I have a new project that is in a somewhat similar space of wrapping compilers: https://github.com/sourcefrog/cargo-mutants, a mutation testing tool for Rust.
https://github.com/icecc/icecream - another option that does what distcc does, but aimed at a somewhat different use case.
https://ccache.dev/ - a similar idea but provides caching of build outputs instead of distributing builds. You can use it together with distcc to achieve even better performance.
I know this probably won't help with your current project, but you should think of your compiler as an exotic virtual machine: your code is the input program, and output executable is the output. Just like with a "real" CPU, there are ways to write a program that are fast, and ways to write a program that are slow.
To continue the analogy: if you have to sort a list, use `qsort()`, not `bubble sort()`.
So, for C/++ we can order the "cost" of various language features, from most-expensive-to-least-expensive:
1. Deeply nested header-only (templated/inline) "libraries";
2. Function overloading (especially with templates);
3. Classes;
4. Functions & type definitions; and,
5. Macros & data.
That means, if you were to look at my code-base, you'll see lots-and-lots of "table driven" code, where I've encoded huge swathes of business logic as structured arrays of integers, and even more as macros-that-make-such-tables. This code compiles at ~100kloc/s.We don't use function-overloading: one place we removed this reduced compile times from 70 hours to 20 seconds. Function-overloading requires the compiler to walk a list of functions, perform ADL, and then decide which is best. Functions that are "just C like" require a hash-lookup. The difference is about a factor of 10000 in speed. You can do "pretend" function-overloading by using a template + a switch statement, and letting template instantiation sort things out for you.

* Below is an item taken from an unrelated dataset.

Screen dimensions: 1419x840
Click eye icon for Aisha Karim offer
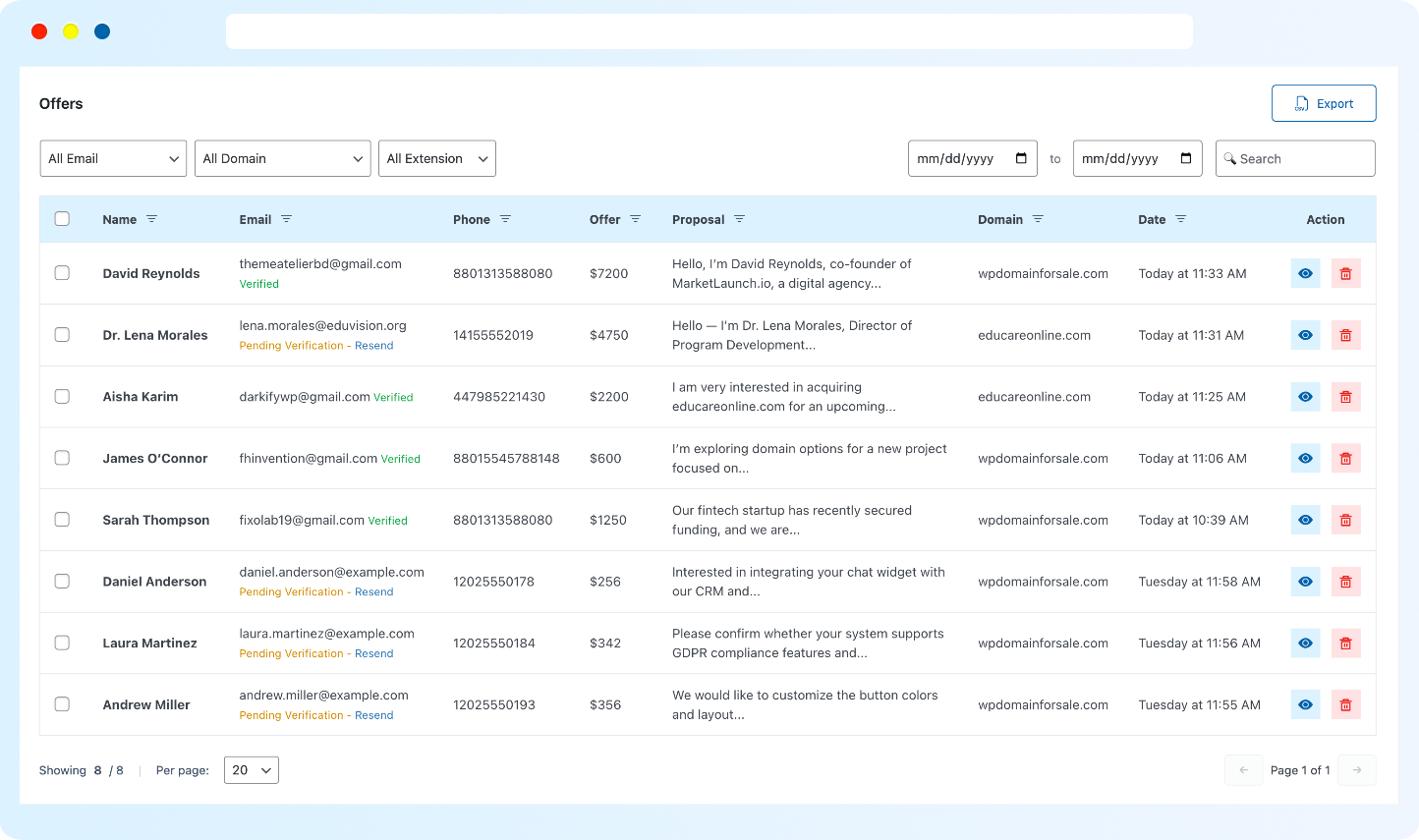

The last thing is we pretty much never allow "project" header files to include each other. More importantly, templated types must be instantiated once in one C++, and then `extern`ed. This is all the benefit of a template (write-once, reuse), with none of the holy-crap-we're-parsing-this-again issues.
You can set this via config, as by default ccache is paranoid about being correct. But you can tweak it with things like setting a build directory home (this is great for me, as I'm the only user but compile things in say `/home/josh/dev/foo` and `/home/josh/dev/bar` and have my build directory as my dev directory and it's shared. (see https://ccache.dev/manual/latest.html for all the wonderful knobs you can turn and tweak).
Fantastic tool, the compression with zstd is fantastic as well.
I played with distcc (as I have a "homelab" with a couple of higher end consumer desktops), but found it not worth my time as compiling locally was faster. I'm sure with much bigger code bases (like yours) this would be great. Reason I used it it that archlinux makes it super easy to use with makepkg (their build tool script that helps to build packages).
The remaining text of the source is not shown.